Под утро Валерке снился отец: он сидел за тюлевой занавеской, беззаботно закинув ногу на ногу, и разгадывал кроссворд.


В холодильнике у матери остались старые, непроявленные пленки, отснятые еще отцом. Скорее всего, они уже испортились, но Валерка решил их забрать и попробовать. Вдруг хоть что-то. Работать с химикатами он умел – отец научил.

Все пленки оказались засвеченными. Кроме одной. Она лежала в пластмассовой коробочке другого цвета и была подписана крупным и круглым, не отцовским почерком. Валерка ее проявил и напечатал фотографии.

Вначале была отснята белокурая женщина, в накинутой на голое тело мужской рубашке, худенькая и глазастая. Она стыдливо прикрывала руками грудь, хохотала, с черешней за ухом сидя на подоконнике гостиничного номера, лукаво выглядывала из ванной… Валерка решил было уже, что это ошибка, что чужая и очень личная пленка случайно попала к ним, но увидел следующий снимок: отец в летней шляпе за накрытым столом, рядом – она. Девушка чем-то напоминала мать в молодости. Потом – улыбающийся отец, стоя по колено в реке, держит ту же девушку на руках. На ней полосатый вязаный купальник и ожерелье из лилий, одной рукой она обнимает отца за шею.

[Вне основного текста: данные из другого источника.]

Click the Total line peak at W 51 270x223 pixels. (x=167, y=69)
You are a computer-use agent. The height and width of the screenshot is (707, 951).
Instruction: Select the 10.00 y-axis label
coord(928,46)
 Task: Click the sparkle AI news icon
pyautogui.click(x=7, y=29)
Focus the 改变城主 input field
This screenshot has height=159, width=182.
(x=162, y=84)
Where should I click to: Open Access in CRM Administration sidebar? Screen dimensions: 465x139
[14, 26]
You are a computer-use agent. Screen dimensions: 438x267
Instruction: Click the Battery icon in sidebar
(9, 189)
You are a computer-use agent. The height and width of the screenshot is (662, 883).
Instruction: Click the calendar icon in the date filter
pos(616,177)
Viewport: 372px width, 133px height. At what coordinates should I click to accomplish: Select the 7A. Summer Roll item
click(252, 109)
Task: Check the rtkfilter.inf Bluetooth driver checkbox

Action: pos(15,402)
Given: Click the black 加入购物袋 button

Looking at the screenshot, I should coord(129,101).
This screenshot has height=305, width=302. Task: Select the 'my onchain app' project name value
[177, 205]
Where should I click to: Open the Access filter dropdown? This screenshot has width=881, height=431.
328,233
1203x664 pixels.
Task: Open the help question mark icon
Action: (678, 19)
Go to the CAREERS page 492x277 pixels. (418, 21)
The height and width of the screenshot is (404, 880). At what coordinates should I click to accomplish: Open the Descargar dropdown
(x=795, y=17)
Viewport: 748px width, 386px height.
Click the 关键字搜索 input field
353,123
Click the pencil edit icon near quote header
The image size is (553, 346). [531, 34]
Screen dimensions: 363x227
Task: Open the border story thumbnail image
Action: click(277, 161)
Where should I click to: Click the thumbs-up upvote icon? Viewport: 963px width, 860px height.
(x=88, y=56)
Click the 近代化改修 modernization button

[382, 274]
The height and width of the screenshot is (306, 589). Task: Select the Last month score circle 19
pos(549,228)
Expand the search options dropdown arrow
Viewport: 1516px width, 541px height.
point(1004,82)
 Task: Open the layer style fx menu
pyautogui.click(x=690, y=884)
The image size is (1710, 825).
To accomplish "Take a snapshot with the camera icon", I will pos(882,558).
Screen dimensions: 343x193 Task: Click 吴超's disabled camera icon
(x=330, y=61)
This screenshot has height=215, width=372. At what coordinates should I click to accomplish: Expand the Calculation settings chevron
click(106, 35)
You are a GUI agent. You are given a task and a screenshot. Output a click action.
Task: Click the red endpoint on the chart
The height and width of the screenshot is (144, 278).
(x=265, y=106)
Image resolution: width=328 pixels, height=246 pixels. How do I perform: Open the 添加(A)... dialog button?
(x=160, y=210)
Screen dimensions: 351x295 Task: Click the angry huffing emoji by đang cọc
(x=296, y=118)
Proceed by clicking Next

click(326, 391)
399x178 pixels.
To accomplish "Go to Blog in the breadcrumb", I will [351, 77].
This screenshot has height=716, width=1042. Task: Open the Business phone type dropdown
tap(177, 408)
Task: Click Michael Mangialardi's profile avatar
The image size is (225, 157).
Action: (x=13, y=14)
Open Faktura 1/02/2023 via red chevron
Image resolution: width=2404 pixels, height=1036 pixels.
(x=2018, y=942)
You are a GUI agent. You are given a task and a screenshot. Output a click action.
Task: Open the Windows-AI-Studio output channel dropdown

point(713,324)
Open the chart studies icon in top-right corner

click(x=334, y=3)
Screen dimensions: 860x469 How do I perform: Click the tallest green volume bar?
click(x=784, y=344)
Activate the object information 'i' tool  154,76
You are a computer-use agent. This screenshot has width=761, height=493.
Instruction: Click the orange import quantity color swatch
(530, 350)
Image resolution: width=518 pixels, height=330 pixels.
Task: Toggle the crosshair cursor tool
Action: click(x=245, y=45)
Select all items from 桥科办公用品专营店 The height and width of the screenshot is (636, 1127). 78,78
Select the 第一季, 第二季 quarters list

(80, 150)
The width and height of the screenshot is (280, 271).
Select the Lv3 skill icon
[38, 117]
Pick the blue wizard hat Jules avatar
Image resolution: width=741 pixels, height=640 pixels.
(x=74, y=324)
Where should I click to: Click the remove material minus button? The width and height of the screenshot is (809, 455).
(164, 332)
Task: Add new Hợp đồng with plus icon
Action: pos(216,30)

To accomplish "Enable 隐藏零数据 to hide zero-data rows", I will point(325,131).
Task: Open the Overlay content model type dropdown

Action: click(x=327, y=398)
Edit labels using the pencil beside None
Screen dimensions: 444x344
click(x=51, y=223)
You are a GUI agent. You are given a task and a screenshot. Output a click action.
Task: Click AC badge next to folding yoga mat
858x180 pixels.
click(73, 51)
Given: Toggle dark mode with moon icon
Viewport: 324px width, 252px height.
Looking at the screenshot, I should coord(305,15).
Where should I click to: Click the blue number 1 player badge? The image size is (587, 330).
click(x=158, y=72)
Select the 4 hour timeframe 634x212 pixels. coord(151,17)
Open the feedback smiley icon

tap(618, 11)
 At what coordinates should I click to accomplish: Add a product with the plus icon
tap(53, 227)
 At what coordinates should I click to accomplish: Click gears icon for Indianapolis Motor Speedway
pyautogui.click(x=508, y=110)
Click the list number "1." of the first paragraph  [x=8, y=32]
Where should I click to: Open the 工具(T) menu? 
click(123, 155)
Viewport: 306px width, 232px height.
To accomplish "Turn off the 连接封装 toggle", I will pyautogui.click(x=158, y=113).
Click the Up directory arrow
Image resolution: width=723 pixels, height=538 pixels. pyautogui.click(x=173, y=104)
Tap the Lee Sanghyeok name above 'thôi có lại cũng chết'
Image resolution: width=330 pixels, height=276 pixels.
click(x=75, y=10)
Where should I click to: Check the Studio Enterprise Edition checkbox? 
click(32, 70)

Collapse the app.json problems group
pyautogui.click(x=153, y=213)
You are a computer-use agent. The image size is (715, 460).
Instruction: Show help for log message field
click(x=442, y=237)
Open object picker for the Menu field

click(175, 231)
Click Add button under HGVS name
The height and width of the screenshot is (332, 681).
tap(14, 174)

Это были последние снимки отца оттуда, из злополучного Дома отдыха. Валерка смотрел на отца и ту самую «тварь» и не мог отвести взгляда от их счастливых лиц.

Он закурил, подошел к окну. На душе у него сделалось отчего-то светло и хорошо. Он еще раз взглянул на фотографии, погасил свет и пошел в спальню. По пути тихо приоткрыл дверь в комнату дочери. Она спала в сползших наушниках, по подушке раскинулись длинные курчавые волосы. Валерка осторожно снял с дочери наушники, едва удержавшись, чтобы не поцеловать ее в лоб.

Потом он осторожно, чтоб не потревожить жену, лег в постель, закрыл глаза, и жизнь легко и головокружительно вдруг потекла сквозь него, пронося потоком картинки: деревья, лица, юная улыбающаяся мать, отец в шляпе, желтые лучи солнца в верхушках сосен, запеленатая дочь в его руках на пороге родильного дома, он в гостях у матери за столом, уставленным салатами и закусками, спокойное, будто освободившееся лицо матери при свете уличного фонаря…

Под утро Валерка задремал, и ему приснилась река, заросшая лилиями. Будто он сам выходит из воды, вынося на руках отца и мать. Они совсем молодые и такие маленькие, что каждый помещается на сгибе локтя. На отце соломенная шляпа, девичью грудь матери прикрывает ожерелье из лилий. И Валерка знает, что сейчас усадит их на берегу, напоит прохладным лимонадом, и все-все будет хорошо. Но когда он выходит на берег, руки его пусты.

Часть 2

Чтобы мы оба ничего не почувствовали

Первый

Договорились встретиться в «макдаке» на Пушкинской. Это он предложил. Денег на ресторан не было и вообще.

Он пришел первый, заказал бигмак, колу. Сел у окна. На улице накрапывал дождь. Незнакомые, озабоченные люди сновали туда-сюда. У него были жена, любовница и тот неприятный период в жизни, когда всем про всех известно.

Она сильно опаздывала. Три раза звонила, много говорила. Он уже начал жалеть, что согласился встретиться спустя пятнадцать лет. Зачем возвращаться к старым историям?

– Надежда! Ты?

– Я, Николай Алексеевич.

– Боже мой, боже мой… Кто бы мог подумать!..

Подобные, описанные Буниным встречи пугали его.

Она снова позвонила, сказала, что уже недалеко. Стоит в пробке. «Надеюсь, ты дождешься». Он завершил вызов и подумал: «Черт бы ее побрал!» Сама разыскала, сама предложила встретиться. А теперь он сорок минут ждет, как будто без того мало проблем.

Голос у нее был все тот же. «А вдруг она бабища страшная?» Но тут же вспомнил фото на «Фейсбуке». Не бабища и не страшная. Даже красивая. Но все равно – на фига ему это? А ей?